**小练习**
请把原文摘录中从“test = read_json_data('../data/test-claims-unlabelled.json')”到“train_data.reset_index(drop=True, inplace=True)”的这一段重写一遍，并将其中的“val_data”换成“valid_data”。

**原文摘录**
§ §
In [1]:
import torch
import json
import pandas as pd
from transformers import AlbertTokenizer, AlbertForSequenceClassification
from torch.utils.data import DataLoader, Dataset
from sklearn.model_selection import train_test_split
from transformers import AdamW, get_linear_schedule_with_warmup
import os
from tqdm import tqdm

def read_json_data(file_path):
    with open(file_path, "r") as f:
        raw_data = json.load(f)
    return pd.DataFrame.from_dict(raw_data, orient='index')

evd = pd.read_json('../data/evidence.json', orient='index')
train = read_json_data('../data/train-claims.json')
dev = read_json_data('../data/dev-claims.json')
test = read_json_data('../data/test-claims-unlabelled.json')

# 合并训练集和验证集
train = pd.concat([train, dev])

# 数据预处理
label_map = {"SUPPORTS": 0, "REFUTES": 1, "DISPUTED": 2, "NOT_ENOUGH_INFO": 3}
train["claim_label"] = train["claim_label"].map(label_map)

# 划分训练集和验证集
train_data, val_data = train_test_split(train, test_size=0.1)
train_data.reset_index(drop=True, inplace=True)
val_data.reset_index(drop=True, inplace=True)

  from .autonotebook import tqdm as notebook_tqdm


In [2]:
# 构建自定义数据集
class ClaimDataset(Dataset):
    def __init__(self, data, tokenizer, max_length=512):
        self.data = data
        self.tokenizer = tokenizer
        self.max_length = max_length

    def __len__(self):
        return len(self.data)

    def __getitem__(self, idx):
        text = self.data.loc[idx, "claim_text"]
        label = self.data.loc[idx, "claim_label"]
        encoded_inputs = self.tokenizer(text, return_tensors="pt", max_length=self.max_length, padding="max_length", truncation=True)
        input_ids = encoded_inputs["input_ids"].squeeze()
        attention_mask = encoded_inputs["attention_mask"].squeeze()
        return {"input_ids": input_ids, "attention_mask": attention_mask, "labels": torch.tensor([label])}


# 设置tokenizer和模型
tokenizer = AlbertTokenizer.from_pretrained('albert-base-v2')
model = AlbertForSequenceClassification.from_pretrained('albert-base-v2', num_labels=len(label_map))

# 创建数据加载器

Some weights of the model checkpoint at albert-base-v2 were not used when initializing AlbertForSequenceClassification: ['predictions.bias', 'predictions.LayerNorm.weight', 'predictions.decoder.weight', 'predictions.dense.weight', 'predictions.LayerNorm.bias', 'predictions.dense.bias', 'predictions.decoder.bias']
- This IS expected if you are initializing AlbertForSequenceClassification from the checkpoint of a model trained on another task or with another architecture (e.g. initializing a BertForSequenceClassification model from a BertForPreTraining model).
§ §
**所给材料**
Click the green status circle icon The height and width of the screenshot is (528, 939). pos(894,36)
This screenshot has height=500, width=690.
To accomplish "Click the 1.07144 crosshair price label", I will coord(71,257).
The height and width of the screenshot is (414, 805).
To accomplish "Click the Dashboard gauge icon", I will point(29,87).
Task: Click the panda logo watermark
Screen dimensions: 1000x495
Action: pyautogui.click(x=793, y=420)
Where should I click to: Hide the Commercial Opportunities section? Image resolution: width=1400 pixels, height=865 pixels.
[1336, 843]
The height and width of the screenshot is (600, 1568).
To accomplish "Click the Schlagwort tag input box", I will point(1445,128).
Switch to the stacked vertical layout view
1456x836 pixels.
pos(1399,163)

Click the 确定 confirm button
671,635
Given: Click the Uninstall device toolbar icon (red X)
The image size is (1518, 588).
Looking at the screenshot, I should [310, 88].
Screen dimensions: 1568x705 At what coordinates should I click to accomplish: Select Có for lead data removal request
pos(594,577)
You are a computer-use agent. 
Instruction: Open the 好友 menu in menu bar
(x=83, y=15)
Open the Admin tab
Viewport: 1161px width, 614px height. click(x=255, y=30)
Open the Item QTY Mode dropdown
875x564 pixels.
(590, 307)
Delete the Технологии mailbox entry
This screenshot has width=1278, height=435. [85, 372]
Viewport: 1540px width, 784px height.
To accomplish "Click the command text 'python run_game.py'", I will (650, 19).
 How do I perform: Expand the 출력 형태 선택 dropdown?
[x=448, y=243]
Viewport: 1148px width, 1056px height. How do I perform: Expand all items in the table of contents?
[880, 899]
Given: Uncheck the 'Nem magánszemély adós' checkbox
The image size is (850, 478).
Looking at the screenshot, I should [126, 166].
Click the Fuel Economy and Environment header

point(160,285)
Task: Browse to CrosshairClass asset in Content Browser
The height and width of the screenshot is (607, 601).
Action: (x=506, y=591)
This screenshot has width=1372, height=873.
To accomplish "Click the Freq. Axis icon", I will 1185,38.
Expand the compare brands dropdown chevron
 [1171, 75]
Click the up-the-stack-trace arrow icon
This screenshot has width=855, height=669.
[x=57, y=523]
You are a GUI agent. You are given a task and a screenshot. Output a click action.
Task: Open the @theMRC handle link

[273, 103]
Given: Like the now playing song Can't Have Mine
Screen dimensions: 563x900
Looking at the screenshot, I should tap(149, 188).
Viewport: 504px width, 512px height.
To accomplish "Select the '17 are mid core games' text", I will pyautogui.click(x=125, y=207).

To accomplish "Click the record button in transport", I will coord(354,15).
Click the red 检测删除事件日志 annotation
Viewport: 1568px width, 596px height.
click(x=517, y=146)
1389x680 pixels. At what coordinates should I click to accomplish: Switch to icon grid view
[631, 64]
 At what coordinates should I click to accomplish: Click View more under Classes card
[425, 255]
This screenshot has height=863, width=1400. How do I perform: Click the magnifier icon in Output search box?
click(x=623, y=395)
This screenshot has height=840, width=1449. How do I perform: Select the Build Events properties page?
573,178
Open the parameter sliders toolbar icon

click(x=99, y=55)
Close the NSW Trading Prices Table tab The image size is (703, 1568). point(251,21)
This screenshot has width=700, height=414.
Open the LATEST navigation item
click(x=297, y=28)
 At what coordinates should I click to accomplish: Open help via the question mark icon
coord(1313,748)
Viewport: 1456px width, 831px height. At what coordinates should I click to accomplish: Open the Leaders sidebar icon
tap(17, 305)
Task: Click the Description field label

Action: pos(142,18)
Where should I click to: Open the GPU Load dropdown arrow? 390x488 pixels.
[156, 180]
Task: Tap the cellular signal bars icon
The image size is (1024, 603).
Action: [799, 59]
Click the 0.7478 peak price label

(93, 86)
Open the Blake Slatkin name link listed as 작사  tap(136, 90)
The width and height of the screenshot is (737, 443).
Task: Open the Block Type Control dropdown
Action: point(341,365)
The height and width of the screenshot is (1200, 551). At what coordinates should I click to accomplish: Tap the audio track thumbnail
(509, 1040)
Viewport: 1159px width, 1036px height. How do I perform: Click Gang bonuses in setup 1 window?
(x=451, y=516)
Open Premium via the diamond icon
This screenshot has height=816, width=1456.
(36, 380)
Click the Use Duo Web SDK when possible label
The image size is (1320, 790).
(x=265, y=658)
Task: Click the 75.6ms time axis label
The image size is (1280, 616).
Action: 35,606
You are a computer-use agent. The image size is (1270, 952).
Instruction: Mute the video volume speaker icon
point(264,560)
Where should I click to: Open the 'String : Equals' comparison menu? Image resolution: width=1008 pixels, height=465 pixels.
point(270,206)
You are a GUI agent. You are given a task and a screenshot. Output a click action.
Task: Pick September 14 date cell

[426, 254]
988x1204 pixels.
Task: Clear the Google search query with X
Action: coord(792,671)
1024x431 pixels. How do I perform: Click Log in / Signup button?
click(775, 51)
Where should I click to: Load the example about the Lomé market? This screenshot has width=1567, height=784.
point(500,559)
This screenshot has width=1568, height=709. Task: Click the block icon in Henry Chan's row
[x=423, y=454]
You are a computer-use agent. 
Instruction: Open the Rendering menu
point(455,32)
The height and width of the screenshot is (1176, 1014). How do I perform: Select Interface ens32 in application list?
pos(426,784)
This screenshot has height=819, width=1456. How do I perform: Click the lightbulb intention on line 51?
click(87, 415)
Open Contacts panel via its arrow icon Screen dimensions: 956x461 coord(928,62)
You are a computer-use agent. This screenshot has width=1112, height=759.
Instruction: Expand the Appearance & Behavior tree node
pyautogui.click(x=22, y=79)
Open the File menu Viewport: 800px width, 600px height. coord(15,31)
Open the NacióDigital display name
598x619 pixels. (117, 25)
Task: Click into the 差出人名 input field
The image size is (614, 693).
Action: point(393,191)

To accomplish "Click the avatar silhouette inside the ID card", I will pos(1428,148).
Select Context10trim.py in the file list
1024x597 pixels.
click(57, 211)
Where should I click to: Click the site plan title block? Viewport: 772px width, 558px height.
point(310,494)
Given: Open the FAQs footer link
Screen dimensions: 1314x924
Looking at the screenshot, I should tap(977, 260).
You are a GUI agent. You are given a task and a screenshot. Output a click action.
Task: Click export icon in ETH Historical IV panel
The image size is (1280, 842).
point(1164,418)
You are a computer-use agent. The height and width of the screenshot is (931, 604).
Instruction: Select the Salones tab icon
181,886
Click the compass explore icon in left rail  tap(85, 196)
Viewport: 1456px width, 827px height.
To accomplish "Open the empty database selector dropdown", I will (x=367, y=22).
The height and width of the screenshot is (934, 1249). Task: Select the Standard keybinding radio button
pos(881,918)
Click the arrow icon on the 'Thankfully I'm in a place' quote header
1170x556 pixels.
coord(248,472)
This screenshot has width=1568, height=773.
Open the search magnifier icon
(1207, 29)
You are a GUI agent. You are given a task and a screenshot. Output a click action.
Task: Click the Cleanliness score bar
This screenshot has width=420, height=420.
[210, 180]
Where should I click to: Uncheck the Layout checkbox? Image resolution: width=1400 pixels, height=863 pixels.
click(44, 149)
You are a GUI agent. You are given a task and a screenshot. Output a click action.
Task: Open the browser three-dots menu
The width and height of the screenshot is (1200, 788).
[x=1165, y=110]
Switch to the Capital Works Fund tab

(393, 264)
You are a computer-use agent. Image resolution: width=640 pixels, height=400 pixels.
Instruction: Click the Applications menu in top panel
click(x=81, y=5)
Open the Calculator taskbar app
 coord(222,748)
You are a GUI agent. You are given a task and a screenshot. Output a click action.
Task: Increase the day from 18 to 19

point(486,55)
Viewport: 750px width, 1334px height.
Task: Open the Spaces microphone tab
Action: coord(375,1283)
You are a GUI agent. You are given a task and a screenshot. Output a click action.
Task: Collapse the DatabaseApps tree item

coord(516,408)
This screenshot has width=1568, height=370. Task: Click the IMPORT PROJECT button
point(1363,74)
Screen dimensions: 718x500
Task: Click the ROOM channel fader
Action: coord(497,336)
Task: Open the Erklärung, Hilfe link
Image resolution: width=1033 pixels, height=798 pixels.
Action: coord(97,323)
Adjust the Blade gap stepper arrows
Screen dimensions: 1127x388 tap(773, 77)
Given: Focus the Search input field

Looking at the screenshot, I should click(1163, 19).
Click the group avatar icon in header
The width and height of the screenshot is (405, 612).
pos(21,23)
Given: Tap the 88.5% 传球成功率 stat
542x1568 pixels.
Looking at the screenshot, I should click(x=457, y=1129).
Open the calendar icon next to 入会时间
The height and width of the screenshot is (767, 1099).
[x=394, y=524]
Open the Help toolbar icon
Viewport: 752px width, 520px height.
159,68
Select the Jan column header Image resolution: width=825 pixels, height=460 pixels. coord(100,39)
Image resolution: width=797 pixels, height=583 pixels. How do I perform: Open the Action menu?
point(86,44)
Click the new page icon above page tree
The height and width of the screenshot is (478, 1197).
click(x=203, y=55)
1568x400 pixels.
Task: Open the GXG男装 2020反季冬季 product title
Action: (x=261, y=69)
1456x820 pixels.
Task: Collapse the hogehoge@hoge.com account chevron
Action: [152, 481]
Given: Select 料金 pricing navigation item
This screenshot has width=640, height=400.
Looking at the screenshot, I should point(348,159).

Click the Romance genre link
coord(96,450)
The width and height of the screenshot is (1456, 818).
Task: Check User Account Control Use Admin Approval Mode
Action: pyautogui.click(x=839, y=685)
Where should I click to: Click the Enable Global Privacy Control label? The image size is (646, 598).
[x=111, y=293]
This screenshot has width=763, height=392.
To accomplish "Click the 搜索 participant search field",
§ §
**任务结果**
test = read_json_data('../data/test-claims-unlabelled.json')

# 合并训练集和验证集
train = pd.concat([train, dev])

# 数据预处理
label_map = {"SUPPORTS": 0, "REFUTES": 1, "DISPUTED": 2, "NOT_ENOUGH_INFO": 3}
train["claim_label"] = train["claim_label"].map(label_map)

# 划分训练集和验证集
train_data, valid_data = train_test_split(train, test_size=0.1)
train_data.reset_index(drop=True, inplace=True)